Binary Quantization & Rescoring: 96% Less Memory, Faster Search
We are excited to share that several new vector quantization capabilities are now available in public preview in MongoDB Atlas Vector Search: support for binary quantized vector ingestion, automatic scalar quantization, and automatic binary quantization and rescoring.
Together with our recently released support for scalar quantized vector ingestion, these capabilities will empower developers to scale semantic search and generative AI applications more cost-effectively. For a primer on vector quantization, check out our previous blog post.
Enhanced developer experience with native quantization in Atlas Vector Search
Effective quantization methods—specifically scalar and binary quantization—can now be done automatically in Atlas Vector Search. This makes it easier and more cost-effective for developers to use Atlas Vector Search to unlock a wide range of applications, particularly those requiring over a million vectors.
With the new “quantization” index definition parameters, developers can choose to use full-fidelity vectors by specifying “none,” or they can quantize vector embeddings by specifying the desired quantization type—”scalar” or “binary” (Figure 1). This native quantization capability supports vector embeddings from any model provider as well as MongoDB’s BinData float32 vector subtype.
Atlas Vector Search
Scalar quantization—converting a float point into an integer—is generally used when it's crucial to maintain search accuracy on par with full-precision vectors. Meanwhile, binary quantization—converting a float point into a single bit of 0 or 1—is more suitable for scenarios where storage and memory efficiency are paramount, and a slight reduction in search accuracy is acceptable. If you’re interested in learning more about this process, check out our documentation.
Binary quantization with rescoring: Balance cost and accuracy
Compared to scalar quantization, binary quantization further reduces memory usage, leading to lower costs and improved scalability—but also a decline in search accuracy. To mitigate this, when “binary” is chosen in the “quantization” index parameter, Atlas Vector Search incorporates an automatic rescoring step, which involves re-ranking a subset of the top binary vector search results using their full-precision counterparts, ensuring that the final search results are highly accurate despite the initial vector compression.

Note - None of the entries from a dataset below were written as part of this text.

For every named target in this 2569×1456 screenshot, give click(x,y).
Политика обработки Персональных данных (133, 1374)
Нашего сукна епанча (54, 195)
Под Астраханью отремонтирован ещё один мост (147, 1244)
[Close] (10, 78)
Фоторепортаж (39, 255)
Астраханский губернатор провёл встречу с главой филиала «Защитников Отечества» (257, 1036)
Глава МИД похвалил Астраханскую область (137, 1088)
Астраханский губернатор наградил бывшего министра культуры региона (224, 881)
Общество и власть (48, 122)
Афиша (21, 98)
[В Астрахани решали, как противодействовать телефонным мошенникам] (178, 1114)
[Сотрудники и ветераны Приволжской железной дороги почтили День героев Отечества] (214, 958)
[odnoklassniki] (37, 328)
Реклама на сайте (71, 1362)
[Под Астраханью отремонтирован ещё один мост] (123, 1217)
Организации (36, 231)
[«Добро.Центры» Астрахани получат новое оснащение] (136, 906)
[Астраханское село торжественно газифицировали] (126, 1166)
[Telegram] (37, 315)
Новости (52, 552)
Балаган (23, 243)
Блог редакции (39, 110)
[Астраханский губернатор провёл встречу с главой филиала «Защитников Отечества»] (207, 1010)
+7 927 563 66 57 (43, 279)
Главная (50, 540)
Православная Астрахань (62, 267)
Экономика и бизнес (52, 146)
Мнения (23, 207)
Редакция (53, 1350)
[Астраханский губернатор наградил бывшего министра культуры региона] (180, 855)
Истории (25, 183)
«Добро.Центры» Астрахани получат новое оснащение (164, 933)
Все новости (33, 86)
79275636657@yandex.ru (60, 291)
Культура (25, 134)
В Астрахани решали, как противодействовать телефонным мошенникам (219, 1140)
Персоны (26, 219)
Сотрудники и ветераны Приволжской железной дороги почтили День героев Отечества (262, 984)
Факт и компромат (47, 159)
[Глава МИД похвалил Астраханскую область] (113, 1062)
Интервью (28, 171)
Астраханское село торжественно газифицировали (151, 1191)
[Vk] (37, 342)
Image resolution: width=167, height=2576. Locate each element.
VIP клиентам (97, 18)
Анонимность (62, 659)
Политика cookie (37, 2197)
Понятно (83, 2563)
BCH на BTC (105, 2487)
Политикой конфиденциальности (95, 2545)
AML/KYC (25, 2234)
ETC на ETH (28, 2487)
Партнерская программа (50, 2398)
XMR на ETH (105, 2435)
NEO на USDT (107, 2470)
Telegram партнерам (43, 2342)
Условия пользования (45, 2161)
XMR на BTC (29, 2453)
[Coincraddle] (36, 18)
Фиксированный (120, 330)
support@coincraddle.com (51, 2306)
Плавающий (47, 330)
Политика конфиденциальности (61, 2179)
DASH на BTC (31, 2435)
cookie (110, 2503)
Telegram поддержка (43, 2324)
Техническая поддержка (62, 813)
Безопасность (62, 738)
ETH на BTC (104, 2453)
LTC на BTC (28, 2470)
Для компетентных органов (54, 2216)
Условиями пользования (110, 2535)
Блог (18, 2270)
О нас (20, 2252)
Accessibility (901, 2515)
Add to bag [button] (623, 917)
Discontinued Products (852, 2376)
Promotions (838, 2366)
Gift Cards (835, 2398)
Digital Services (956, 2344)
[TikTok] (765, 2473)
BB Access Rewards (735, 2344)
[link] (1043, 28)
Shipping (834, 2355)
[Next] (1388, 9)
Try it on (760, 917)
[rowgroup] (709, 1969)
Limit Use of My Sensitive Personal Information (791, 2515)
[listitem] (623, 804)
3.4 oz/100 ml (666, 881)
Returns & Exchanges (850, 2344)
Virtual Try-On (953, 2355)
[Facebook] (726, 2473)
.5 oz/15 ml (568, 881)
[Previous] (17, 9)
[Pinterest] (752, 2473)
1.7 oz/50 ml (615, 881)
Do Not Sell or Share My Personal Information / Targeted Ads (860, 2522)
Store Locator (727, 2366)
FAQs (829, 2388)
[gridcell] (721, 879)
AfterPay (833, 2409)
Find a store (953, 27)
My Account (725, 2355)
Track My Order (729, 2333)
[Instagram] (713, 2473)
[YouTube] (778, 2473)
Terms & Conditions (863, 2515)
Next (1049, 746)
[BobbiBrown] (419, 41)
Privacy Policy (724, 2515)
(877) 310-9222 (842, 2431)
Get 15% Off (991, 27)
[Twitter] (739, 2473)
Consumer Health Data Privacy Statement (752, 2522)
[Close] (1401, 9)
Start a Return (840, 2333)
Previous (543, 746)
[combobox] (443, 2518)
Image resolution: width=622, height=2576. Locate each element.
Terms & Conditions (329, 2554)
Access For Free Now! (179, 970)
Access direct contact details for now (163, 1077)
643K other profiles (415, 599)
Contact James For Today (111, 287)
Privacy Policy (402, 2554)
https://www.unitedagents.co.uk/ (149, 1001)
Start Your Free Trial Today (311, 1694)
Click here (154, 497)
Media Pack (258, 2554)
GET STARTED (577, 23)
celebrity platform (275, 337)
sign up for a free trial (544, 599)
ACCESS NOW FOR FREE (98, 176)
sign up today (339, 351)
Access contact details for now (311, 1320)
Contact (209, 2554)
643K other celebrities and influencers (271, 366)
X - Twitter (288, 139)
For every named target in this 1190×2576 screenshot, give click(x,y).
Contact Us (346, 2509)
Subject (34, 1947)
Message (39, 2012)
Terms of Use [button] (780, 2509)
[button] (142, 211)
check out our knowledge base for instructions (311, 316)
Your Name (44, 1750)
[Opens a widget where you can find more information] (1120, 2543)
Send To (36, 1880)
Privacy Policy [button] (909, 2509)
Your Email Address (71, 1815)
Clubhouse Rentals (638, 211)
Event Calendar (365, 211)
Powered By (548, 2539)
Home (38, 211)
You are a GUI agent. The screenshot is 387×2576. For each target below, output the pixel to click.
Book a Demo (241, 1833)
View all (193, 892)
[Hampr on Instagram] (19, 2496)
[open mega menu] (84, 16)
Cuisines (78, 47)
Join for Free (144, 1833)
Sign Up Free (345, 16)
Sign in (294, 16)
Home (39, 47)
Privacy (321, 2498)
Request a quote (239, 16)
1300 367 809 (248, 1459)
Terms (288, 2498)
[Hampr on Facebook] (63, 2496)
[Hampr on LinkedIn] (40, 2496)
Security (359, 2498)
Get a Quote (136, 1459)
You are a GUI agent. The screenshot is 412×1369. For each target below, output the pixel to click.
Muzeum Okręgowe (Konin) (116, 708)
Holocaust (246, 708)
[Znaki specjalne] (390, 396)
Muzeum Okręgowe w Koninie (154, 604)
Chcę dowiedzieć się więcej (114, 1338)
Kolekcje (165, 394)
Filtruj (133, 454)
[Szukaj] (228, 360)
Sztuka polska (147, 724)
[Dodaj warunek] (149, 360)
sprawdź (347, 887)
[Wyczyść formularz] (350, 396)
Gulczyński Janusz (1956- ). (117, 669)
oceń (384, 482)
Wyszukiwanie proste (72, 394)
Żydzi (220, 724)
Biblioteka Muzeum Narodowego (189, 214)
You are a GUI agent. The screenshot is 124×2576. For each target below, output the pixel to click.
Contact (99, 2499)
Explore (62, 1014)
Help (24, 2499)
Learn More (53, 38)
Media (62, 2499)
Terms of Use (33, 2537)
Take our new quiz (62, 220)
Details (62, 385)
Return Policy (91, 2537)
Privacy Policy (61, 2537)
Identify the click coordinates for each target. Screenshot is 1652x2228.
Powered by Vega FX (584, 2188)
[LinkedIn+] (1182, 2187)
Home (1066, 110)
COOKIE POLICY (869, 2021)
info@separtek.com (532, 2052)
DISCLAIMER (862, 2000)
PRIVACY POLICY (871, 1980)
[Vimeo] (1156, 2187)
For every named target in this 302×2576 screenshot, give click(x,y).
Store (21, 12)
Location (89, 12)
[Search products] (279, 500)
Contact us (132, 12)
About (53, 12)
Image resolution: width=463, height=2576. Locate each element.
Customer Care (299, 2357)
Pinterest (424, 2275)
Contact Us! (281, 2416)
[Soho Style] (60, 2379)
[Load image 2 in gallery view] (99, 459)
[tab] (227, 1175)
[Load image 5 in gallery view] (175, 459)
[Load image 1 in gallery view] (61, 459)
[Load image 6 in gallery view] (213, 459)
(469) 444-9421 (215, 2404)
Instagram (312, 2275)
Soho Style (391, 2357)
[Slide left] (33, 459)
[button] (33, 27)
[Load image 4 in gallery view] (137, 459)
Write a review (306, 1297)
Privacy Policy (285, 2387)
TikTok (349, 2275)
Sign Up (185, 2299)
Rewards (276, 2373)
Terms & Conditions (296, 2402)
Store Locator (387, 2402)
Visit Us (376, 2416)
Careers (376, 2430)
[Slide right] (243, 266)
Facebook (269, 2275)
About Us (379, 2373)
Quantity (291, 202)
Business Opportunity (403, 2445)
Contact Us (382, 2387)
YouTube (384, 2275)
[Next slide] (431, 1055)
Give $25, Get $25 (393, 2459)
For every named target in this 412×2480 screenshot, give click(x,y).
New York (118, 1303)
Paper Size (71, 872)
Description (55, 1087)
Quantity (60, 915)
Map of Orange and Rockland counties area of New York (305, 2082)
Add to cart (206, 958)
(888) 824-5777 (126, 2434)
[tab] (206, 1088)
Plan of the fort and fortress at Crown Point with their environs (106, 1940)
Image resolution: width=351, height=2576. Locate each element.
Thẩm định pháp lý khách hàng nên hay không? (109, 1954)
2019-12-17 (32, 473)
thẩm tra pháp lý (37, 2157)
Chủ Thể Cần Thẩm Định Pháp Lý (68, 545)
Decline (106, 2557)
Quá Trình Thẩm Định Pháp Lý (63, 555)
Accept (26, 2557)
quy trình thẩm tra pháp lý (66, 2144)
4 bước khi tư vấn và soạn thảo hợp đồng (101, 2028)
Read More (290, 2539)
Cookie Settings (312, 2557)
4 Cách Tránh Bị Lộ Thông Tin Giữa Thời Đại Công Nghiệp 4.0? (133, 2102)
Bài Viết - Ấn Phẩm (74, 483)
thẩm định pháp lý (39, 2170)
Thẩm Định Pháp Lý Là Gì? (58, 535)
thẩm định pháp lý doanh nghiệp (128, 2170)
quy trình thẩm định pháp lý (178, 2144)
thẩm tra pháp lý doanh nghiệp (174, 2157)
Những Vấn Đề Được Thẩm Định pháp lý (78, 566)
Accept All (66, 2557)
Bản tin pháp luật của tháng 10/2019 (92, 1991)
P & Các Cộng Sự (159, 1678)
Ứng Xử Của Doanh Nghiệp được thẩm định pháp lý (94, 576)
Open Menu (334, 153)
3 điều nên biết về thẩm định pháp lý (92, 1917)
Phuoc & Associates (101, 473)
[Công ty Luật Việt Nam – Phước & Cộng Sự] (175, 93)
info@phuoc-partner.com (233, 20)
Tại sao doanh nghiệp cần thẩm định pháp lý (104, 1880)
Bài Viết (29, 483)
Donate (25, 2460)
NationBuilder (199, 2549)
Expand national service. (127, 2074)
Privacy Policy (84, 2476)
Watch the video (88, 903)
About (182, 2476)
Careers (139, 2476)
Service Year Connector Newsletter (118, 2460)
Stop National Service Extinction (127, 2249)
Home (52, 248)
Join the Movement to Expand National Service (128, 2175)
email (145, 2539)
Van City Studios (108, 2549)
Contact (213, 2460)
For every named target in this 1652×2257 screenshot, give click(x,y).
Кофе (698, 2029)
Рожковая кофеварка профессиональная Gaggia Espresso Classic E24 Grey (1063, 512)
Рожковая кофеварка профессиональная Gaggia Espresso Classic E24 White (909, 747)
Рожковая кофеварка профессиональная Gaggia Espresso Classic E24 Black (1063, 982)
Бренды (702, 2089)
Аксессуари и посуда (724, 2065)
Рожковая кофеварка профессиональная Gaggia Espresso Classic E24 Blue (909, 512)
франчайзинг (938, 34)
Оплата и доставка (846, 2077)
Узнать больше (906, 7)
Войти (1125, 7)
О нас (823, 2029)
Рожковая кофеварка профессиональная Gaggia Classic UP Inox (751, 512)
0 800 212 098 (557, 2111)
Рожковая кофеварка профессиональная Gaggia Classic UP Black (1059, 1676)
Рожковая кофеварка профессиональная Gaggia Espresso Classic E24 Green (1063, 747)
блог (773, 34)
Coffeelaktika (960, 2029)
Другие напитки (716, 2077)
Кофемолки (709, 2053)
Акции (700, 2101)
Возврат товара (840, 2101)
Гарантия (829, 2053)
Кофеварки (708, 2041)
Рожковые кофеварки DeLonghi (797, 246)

Empirical evidence demonstrates that incorporating a rescoring step when working with binary quantized vectors can dramatically enhance search accuracy, as shown in Figure 2 below.
And as Figure 3 shows, in our tests, binary quantization reduced processing memory requirement by 96% while retaining up to 95% search accuracy and improving query performance.
It’s worth noting that even though the quantized vectors are used for indexing and search, their full-fidelity vectors are still stored on disk to support rescoring. Furthermore, retaining the full-fidelity vectors enables developers to perform exact vector search for experimental, high-precision use cases, such as evaluating the search accuracy of quantized vectors produced by different embedding model providers, as needed. For more on evaluating the accuracy of quantized vectors, please see our documentation.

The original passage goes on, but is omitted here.